Bajar decibelios
Trump e Irán han centrado buena parte de la actualidad esta semana, pero merece la pena detenernos en otras de las cuestiones que han ocurrido. O que no han ocurrido, más bien, como fue el caso de la Conferencia Sectorial de Infancia y Adolescencia en la que todas las comunidades autónomas gobernadas por el PP, excepto la ciudad autónoma de Ceuta, plantaron a la ministra Sira Rego. La consejera de Bienestar, Juventud y Reto Demográfico, Nerea Melgosa, llamaba en Onda Vasca a “bajar los decibelios” de la política madrileña, a dejarse de grandes titulares y a ponerse a trabajar. Que buena falta hace.
Discursos
Hace falta seguir trabajando para mejorar la gestión del flujo migratorio. No es una cuestión de voluntad, es una obligación. La bola lleva ya varios años creciendo y las excusas se van agotando. Y, cuando se agotan, lo que queda en evidencia es lo que es. Y no es otra cosa que un debate ideológico, una arenga que Vox agita intencionadamente porque sabe que le dará votos y ante lo que el PP queda un poquito más en evidencia, si cabe. Porque, en este nadar y guardar la ropa, no cierran la puerta a comprar el discurso más criminalizador y racista de una ultraderecha junto a la que no se les ve incómodos.
Interés
La aprobación de la propuesta del Gobierno español de reforma de la Constitución para incluir el aborto como derecho en la Carta Magna siembra dudas. Para empezar, porque harán falta 3/5 del Congreso para aprobarlo y hoy por hoy es imposible. Para seguir, por el momento del debate. La diputada del PNV Maribel Vaquero recordaba -también en Onda Vasca- que el derecho al aborto ya está recogido en una Ley Orgánica, y deslizaba sus dudas sobre el interés político: “Es más el interés de un partido para confrontar con otro o es verdaderamente asegurar el derecho a la interrupción voluntaria del embarazo”?

• _SOBRE EL EJERCICIO_:
Por favor, reescribe la columna desde "Bajar decibelios" hasta "buena falta hace.", ambos incluidos, cambiando "plantaron" por "dejaron plantada". Los datos no guardan relación con la columna.

Registros de origen:
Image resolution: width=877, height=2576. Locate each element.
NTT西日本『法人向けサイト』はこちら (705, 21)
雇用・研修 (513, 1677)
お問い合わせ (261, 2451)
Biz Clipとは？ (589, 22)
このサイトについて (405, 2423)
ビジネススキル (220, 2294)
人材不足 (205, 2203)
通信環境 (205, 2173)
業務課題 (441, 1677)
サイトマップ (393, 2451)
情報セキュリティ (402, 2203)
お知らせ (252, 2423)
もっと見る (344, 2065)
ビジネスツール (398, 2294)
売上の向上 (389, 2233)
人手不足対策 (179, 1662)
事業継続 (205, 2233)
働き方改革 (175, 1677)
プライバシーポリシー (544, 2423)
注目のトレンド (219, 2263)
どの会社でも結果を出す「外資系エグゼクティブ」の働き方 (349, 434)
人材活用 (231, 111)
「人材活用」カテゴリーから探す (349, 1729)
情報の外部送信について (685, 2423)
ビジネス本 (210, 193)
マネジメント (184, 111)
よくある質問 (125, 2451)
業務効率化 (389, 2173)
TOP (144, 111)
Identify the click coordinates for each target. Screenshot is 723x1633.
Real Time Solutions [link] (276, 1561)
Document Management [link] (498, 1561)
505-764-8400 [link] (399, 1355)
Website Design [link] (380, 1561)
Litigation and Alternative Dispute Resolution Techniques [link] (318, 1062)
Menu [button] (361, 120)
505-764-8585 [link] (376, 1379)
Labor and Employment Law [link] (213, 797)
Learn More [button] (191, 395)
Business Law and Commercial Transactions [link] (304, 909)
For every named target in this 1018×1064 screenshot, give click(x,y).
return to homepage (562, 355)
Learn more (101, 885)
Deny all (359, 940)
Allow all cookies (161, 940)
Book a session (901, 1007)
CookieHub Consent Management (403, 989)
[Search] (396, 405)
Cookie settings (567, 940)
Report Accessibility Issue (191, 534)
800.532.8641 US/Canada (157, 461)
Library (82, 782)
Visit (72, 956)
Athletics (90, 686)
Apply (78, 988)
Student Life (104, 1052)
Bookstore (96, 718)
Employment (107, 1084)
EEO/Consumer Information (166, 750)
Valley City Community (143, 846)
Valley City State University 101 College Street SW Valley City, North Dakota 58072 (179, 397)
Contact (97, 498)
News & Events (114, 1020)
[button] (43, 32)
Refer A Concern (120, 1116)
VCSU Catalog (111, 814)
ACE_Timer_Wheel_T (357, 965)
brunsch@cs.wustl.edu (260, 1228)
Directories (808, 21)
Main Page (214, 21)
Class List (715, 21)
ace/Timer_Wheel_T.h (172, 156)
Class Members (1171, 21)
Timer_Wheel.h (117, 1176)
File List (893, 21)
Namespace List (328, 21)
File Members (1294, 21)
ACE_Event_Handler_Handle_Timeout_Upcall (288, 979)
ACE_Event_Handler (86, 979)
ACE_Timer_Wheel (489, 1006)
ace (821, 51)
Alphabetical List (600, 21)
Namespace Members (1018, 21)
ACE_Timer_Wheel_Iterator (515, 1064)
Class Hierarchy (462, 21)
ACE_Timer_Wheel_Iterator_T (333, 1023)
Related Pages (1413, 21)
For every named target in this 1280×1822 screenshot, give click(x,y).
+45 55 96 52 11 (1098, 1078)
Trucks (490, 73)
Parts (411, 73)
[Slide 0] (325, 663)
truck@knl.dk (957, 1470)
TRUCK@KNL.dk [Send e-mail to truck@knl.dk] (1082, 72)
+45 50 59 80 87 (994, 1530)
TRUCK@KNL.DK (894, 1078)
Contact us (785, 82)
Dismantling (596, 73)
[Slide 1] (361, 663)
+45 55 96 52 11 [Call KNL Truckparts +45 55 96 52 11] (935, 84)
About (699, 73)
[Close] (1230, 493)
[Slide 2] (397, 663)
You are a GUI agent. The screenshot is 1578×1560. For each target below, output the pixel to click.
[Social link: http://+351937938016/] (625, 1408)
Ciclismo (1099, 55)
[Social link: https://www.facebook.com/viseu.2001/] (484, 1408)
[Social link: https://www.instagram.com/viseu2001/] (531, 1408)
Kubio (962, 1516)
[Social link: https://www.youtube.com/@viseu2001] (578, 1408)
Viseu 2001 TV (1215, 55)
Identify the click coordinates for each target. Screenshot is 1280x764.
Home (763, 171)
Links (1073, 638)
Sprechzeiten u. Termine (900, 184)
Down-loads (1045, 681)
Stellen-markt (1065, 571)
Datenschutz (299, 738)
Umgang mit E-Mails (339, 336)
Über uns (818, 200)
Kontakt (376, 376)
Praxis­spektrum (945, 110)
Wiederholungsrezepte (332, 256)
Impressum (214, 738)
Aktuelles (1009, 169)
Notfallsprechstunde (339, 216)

• _EJERCICIO RESUELTO_:
Bajar decibelios
Trump e Irán han centrado buena parte de la actualidad esta semana, pero merece la pena detenernos en otras de las cuestiones que han ocurrido. O que no han ocurrido, más bien, como fue el caso de la Conferencia Sectorial de Infancia y Adolescencia en la que todas las comunidades autónomas gobernadas por el PP, excepto la ciudad autónoma de Ceuta, dejaron plantada a la ministra Sira Rego. La consejera de Bienestar, Juventud y Reto Demográfico, Nerea Melgosa, llamaba en Onda Vasca a “bajar los decibelios” de la política madrileña, a dejarse de grandes titulares y a ponerse a trabajar. Que buena falta hace.